Entries on target coordinates
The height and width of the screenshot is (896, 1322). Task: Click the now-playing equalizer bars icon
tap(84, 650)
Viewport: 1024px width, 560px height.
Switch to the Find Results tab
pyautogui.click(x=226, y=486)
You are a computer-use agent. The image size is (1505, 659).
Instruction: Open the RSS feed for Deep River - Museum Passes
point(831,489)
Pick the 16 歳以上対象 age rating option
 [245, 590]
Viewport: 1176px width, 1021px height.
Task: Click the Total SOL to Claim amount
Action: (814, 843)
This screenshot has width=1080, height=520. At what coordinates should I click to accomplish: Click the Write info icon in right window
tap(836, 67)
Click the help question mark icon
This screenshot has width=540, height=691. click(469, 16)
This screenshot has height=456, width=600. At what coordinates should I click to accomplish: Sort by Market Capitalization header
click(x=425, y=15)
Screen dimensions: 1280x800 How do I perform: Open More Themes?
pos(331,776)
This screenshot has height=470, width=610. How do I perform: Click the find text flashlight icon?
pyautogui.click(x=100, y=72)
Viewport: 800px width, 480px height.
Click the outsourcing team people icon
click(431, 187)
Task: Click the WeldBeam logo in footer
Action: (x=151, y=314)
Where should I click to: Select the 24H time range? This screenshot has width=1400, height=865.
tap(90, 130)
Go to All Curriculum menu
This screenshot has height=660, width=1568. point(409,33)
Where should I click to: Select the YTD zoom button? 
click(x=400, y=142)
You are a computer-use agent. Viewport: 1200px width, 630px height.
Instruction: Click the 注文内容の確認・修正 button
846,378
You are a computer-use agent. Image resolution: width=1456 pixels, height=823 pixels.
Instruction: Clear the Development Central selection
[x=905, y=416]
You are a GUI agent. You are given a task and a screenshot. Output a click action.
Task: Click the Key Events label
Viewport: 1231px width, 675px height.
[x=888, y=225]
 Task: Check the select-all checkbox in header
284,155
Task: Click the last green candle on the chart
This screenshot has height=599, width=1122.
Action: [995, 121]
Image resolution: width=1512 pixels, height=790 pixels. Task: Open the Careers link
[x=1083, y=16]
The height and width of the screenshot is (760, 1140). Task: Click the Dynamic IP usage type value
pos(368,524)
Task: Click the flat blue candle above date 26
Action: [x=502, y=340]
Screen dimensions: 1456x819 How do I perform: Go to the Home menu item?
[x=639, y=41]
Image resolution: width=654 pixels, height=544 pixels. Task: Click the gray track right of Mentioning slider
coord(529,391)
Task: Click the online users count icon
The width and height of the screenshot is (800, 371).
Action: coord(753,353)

> _TASK INSTRUCTIONS_: Update the entries above by replacing "Instruction" with "Command", leaving everything else unchanged.

> _FINAL ANSWER_:
The height and width of the screenshot is (896, 1322). Task: Click the now-playing equalizer bars icon
tap(84, 650)
Viewport: 1024px width, 560px height.
Switch to the Find Results tab
pyautogui.click(x=226, y=486)
You are a computer-use agent. The image size is (1505, 659).
Command: Open the RSS feed for Deep River - Museum Passes
point(831,489)
Pick the 16 歳以上対象 age rating option
 [245, 590]
Viewport: 1176px width, 1021px height.
Task: Click the Total SOL to Claim amount
Action: (814, 843)
This screenshot has width=1080, height=520. At what coordinates should I click to accomplish: Click the Write info icon in right window
tap(836, 67)
Click the help question mark icon
This screenshot has width=540, height=691. click(469, 16)
This screenshot has height=456, width=600. At what coordinates should I click to accomplish: Sort by Market Capitalization header
click(x=425, y=15)
Screen dimensions: 1280x800 How do I perform: Open More Themes?
pos(331,776)
This screenshot has height=470, width=610. How do I perform: Click the find text flashlight icon?
pyautogui.click(x=100, y=72)
Viewport: 800px width, 480px height.
Click the outsourcing team people icon
click(431, 187)
Task: Click the WeldBeam logo in footer
Action: (x=151, y=314)
Where should I click to: Select the 24H time range? This screenshot has width=1400, height=865.
tap(90, 130)
Go to All Curriculum menu
This screenshot has height=660, width=1568. point(409,33)
Where should I click to: Select the YTD zoom button? 
click(x=400, y=142)
You are a computer-use agent. Viewport: 1200px width, 630px height.
Command: Click the 注文内容の確認・修正 button
846,378
You are a computer-use agent. Image resolution: width=1456 pixels, height=823 pixels.
Command: Clear the Development Central selection
[x=905, y=416]
You are a GUI agent. You are given a task and a screenshot. Output a click action.
Task: Click the Key Events label
Viewport: 1231px width, 675px height.
[x=888, y=225]
 Task: Check the select-all checkbox in header
284,155
Task: Click the last green candle on the chart
This screenshot has height=599, width=1122.
Action: [995, 121]
Image resolution: width=1512 pixels, height=790 pixels. Task: Open the Careers link
[x=1083, y=16]
The height and width of the screenshot is (760, 1140). Task: Click the Dynamic IP usage type value
pos(368,524)
Task: Click the flat blue candle above date 26
Action: [x=502, y=340]
Screen dimensions: 1456x819 How do I perform: Go to the Home menu item?
[x=639, y=41]
Image resolution: width=654 pixels, height=544 pixels. Task: Click the gray track right of Mentioning slider
coord(529,391)
Task: Click the online users count icon
The width and height of the screenshot is (800, 371).
Action: coord(753,353)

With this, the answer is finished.